County of Santa Clara v. Superior Court

Decision Date29 January 1992
Docket NumberNo. H008792,H008792
Citation2 Cal.App.4th 1686,5 Cal.Rptr.2d 7
Parties, 60 USLW 2559 COUNTY OF SANTA CLARA, Petitioner, v. COUNTY SUPERIOR COURT of Santa Clara County, Respondent; Dian L. RODRIGUEZ, Real Party in Interest.
CourtCalifornia Court of Appeals Court of Appeals

Office of County Counsel, Steven M. Woodside, Robert J. Menifee, for petitioner.

Hugh T. Thomson, San Jose, for respondent.

Dian L. Rodriguez, San Jose, for real party in interest.

BAMATTRE-MANOUKIAN, Associate Justice.

When an indigent person has been ordered to show cause why he or she should not be found in contempt and punished for alleged disobedience of an order to pay child support, and the potential punishment includes a possible jail sentence, must the county provide an attorney, at public expense, to represent the indigent citee? We hold that it must.

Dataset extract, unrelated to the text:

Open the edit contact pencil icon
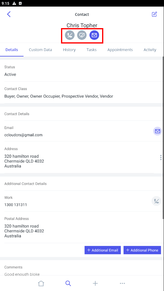Image resolution: width=164 pixels, height=291 pixels. pyautogui.click(x=154, y=14)
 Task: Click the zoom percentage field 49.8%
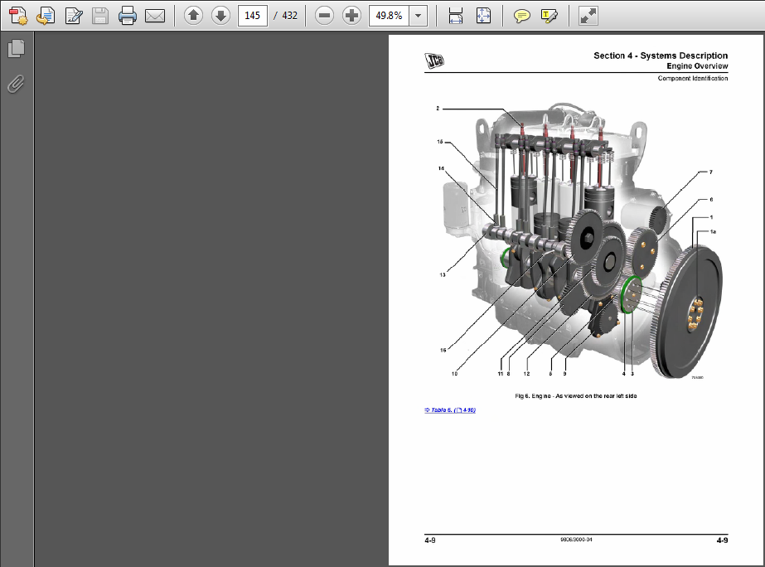[x=388, y=15]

The Santa Clara County Superior Court ordered Robert Legaspi to make specified payments for the support of his two minor children. Thereafter the children's mother applied for an order to show cause why Legaspi should not be held in contempt, alleging that (among other things) Legaspi had not made the child support payments despite knowledge of the order and ability to comply with it.

The superior court ordered Legaspi to show cause "WHY THIS COURT SHOULD NOT FIND YOU GUILTY OF CONTEMPT AND PUNISH YOU FOR WILLFULLY DISOBEYING ITS ORDERS AS SET FORTH IN THE DECLARATION BELOW...." The mother's appended declaration alleged 16 instances of disobedience of court orders. (Code Civ.Proc., § 1209, subd. (a)(5).) The order to show cause was issued on a Judicial Council form, specified by rule 1285.60 of the California Rules of Court, which included on its face a notice, partly printed and partly rubber-stamped, that "[a] contempt proceeding is criminal in nature. If the court finds you in contempt, the possible penalties include jail sentence and fine. [p] FAILURE TO COMPLY MAY RESULT IN SANCTIONS. [p] You are entitled to the services of an attorney who should be consulted promptly in order to assist you. If you cannot afford an attorney, the court may appoint an attorney to represent you."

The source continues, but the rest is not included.